# [What to do]
According to the text passage, what are the 3Ts that Richard Florida uses to describe how cities create wealth?

# [Text passage]

Photo: Common Baltic
This session introduced me to Matt Johnson’s company Bare Conductive, a company that offers an exciting peek toward the future of our built environments. A paint company with just one color (black) to choose from at first glance, Bare Conductive is actually a material science and technology company uniquely combining the material innovation of a company like 3M with the consumer accessibility of Apple’s App Store. The company is driving us toward a future where many of our basic building elements are embedded – at the material level – with the capacity to be ultra-precise and widely distributed. For example, imagine being able to touch any piece of a wall to turn on the lights or a floor that tracks and reacts to your every footfall. These possible breakthrough products give new meaning to the term “building skin.”
Even more interesting, Bare Collective’s business model is rooted in an open-source philosophy that actively encourages industrial clients, artists, designers, artisans and crafters to give their technology a whirl – yes, you can even find them on Etsy.
Photo: Bare Conductive
Renowned urbanist and author Richard Florida will always be a rock star at any urban-focused conference. His influential work “The Rise of the Creative Class” mesmerized policy and urban wonks at the beginning of the millennium with a largely optimistic post-industrial city that creates tremendous societal value not through factories and steel mills, but through creative innovation.
Florida memorably describes this cosmopolitan power of cities to create wealth through the 3Ts: talent, tolerance and technology. But, the recent global social and political backlash to economic inequality – taking place in almost every major developed country – has caused Florida to look more critically at the “winter-takes-all” urbanism of this new economy. His new book introduces a system where few people in a handful of cities have unequal access to wealth. While Florida offers some potential solutions for this challenge, his book’s value as a data-based diagnostic assessment makes it a must-read for designers, politicians and everyday citizens. Hearing him share his thoughts in person was informative and thought-provoking.

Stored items
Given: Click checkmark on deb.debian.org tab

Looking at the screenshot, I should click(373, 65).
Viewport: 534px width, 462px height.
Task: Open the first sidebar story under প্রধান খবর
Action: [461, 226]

# [Your response]
Talent, tolerance and technology.